Weigel

Steve Jobs

This post is being written on a MacBook Pro, which replaced a MacBook earlier this year. Plugged into it, recharging: an iPhone. At some point in 2007, I forgot what it was like to write and edit on products produced outside of Apple. This is a pretty banal story; I’ll let the president tell it.

By building one of the planet’s most successful companies from his garage, he exemplified the spirit of American ingenuity.  By making computers personal and putting the internet in our pockets, he made the information revolution not only accessible, but intuitive and fun.  And by turning his talents to storytelling, he has brought joy to millions of children and grownups alike. Steve was fond of saying that he lived every day like it was his last.  Because he did, he transformed our lives, redefined entire industries, and achieved one of the rarest feats in human history: he changed the way each of us sees the world.

The world has lost a visionary. And there may be no greater tribute to Steve’s success than the fact that much of the world learned of his passing on a device he invented.

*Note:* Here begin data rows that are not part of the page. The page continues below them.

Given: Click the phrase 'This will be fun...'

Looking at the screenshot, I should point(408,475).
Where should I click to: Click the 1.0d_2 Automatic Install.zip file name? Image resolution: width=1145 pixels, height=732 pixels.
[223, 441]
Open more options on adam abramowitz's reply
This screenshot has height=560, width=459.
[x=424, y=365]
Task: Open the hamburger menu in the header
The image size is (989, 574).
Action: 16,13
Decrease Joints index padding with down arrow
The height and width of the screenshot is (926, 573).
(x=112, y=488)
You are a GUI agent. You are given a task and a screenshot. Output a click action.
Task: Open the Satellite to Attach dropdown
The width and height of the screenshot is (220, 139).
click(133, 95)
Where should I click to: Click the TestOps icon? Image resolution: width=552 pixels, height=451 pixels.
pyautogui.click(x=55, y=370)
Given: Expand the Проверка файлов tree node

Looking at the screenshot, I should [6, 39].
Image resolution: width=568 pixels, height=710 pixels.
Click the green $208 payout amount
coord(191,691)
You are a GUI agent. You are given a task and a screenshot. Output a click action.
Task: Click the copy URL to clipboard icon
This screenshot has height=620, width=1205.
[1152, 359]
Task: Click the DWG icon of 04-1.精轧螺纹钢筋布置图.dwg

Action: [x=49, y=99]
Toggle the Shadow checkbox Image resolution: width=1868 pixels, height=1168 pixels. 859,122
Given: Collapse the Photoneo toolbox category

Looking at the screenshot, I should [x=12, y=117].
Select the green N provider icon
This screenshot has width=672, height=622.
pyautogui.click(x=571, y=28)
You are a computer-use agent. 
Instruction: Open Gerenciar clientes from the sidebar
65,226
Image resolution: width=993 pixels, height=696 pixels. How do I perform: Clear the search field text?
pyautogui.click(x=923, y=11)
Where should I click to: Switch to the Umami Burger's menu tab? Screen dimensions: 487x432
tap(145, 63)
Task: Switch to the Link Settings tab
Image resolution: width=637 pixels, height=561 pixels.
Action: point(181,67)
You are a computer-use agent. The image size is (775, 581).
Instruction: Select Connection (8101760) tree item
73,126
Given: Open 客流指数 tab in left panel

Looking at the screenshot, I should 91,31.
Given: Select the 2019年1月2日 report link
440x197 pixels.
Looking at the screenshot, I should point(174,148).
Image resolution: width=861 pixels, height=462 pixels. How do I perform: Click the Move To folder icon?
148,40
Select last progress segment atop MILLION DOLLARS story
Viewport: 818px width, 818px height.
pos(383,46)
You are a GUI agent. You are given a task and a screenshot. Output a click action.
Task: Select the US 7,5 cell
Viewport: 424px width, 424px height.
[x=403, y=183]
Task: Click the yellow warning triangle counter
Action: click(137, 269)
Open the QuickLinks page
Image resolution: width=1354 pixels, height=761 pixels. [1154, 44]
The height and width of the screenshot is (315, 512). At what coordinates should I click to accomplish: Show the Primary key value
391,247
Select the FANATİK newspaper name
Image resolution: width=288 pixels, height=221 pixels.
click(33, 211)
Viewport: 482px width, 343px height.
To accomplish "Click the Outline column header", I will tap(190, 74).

This seems about right. Jobs was a genius, as unconvential as any other genius, with an impact that’s probably impossible to calculate. How much credit does he deserve for it? The lesson of the Xerox story, in which Jobs took the interface that would change personal computing, is probably key here – Jobs recognized a good design when no one else did. He was able to design products for needs and utilities that people didn’t realize they had. That’s a rare enough skill, but the skill to do that again and again and again? That’s impossibly rare. I think the Jobs legacy vis-a-vis the way Apple products are mass-produced in Foxconn has yet to be grappled with. Thinking hard on that, and donating to fund research on pancreatic cancer, would be two good ways to remember him.